┌──

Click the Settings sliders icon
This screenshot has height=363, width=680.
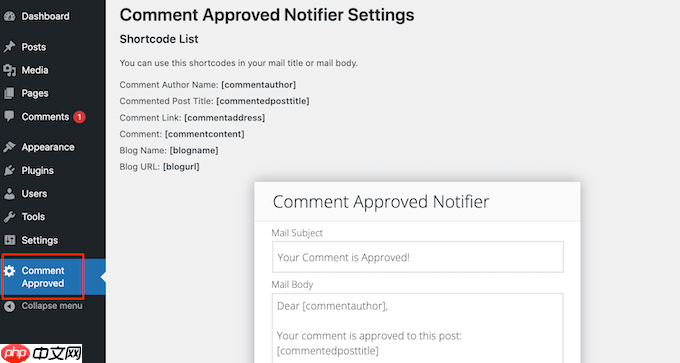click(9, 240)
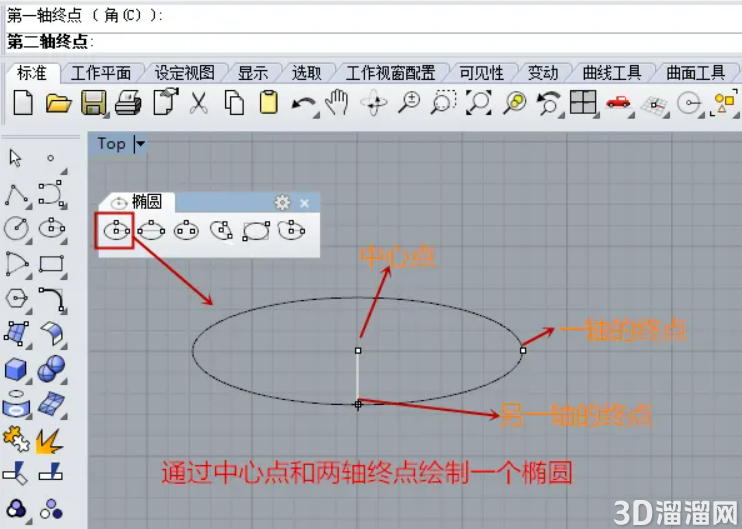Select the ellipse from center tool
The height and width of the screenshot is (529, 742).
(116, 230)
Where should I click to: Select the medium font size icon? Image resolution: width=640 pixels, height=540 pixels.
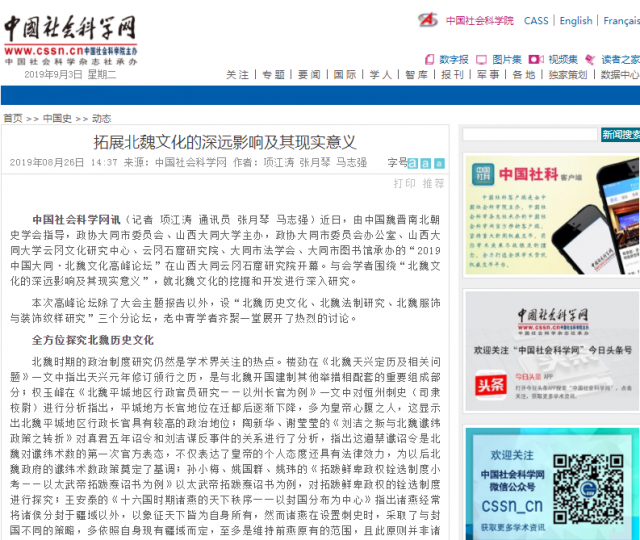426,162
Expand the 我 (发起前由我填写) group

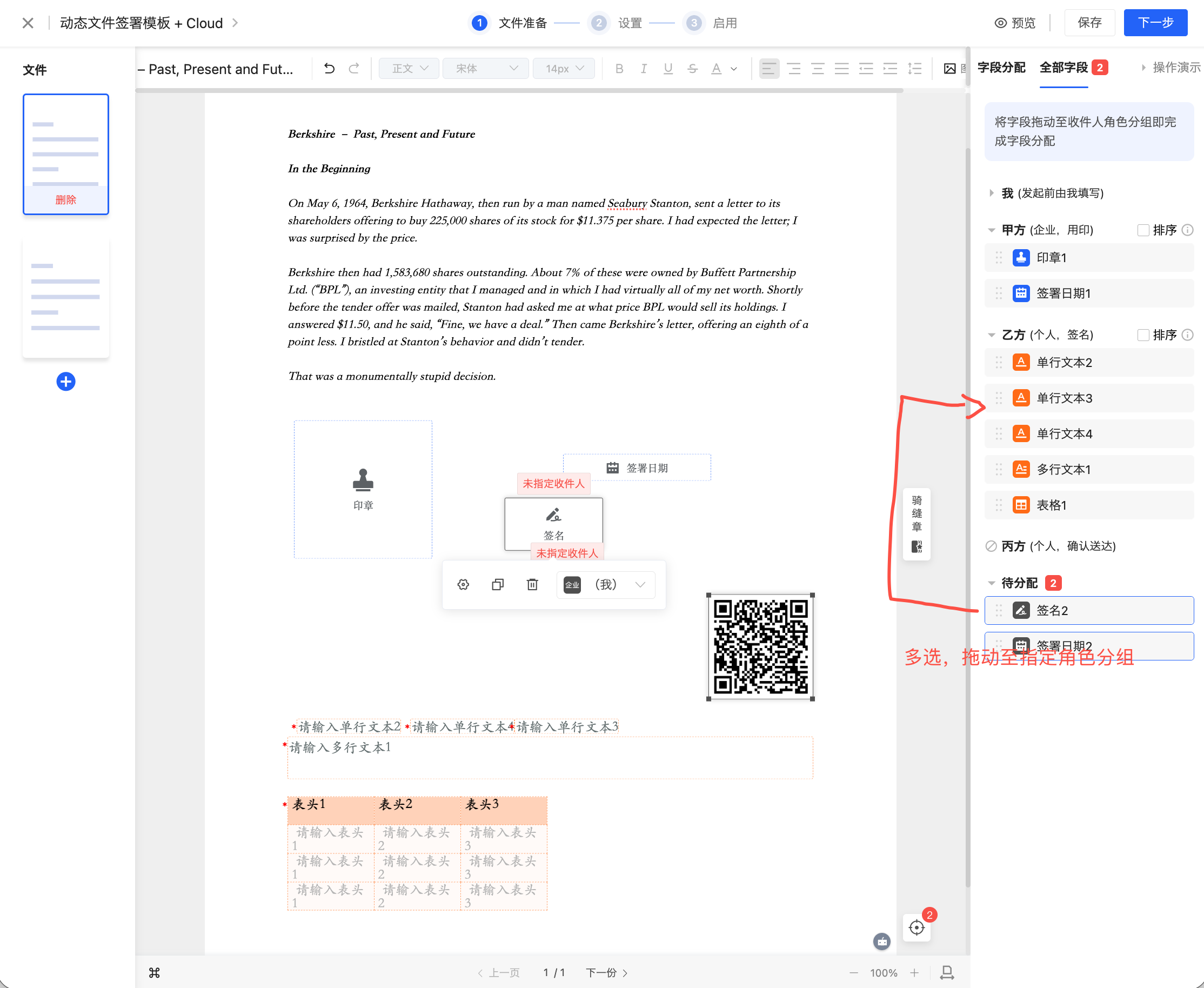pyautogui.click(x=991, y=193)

└──

§ **Short exercise**
Please copy the listing above word for word, leaving out the pictures.

§ **The completed task**
Click the Settings sliders icon
This screenshot has height=363, width=680.
click(9, 240)
Select the ellipse from center tool
The height and width of the screenshot is (529, 742).
(116, 230)
Where should I click to: Select the medium font size icon? Image resolution: width=640 pixels, height=540 pixels.
426,162
Expand the 我 (发起前由我填写) group

pyautogui.click(x=991, y=193)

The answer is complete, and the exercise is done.